Required task: Repeat each of these records word for word.

━━━ Exercise data

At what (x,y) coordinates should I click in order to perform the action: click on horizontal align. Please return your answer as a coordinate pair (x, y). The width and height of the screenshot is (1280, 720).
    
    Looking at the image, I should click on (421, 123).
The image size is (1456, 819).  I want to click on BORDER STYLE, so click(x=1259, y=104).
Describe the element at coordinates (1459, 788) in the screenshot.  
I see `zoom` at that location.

━━━━━━

Answer for this exercise:
At what (x,y) coordinates should I click in order to perform the action: click on horizontal align. Please return your answer as a coordinate pair (x, y). The width and height of the screenshot is (1280, 720).
    
    Looking at the image, I should click on (421, 123).
The image size is (1456, 819).  I want to click on BORDER STYLE, so click(x=1259, y=104).
Describe the element at coordinates (1459, 788) in the screenshot.  
I see `zoom` at that location.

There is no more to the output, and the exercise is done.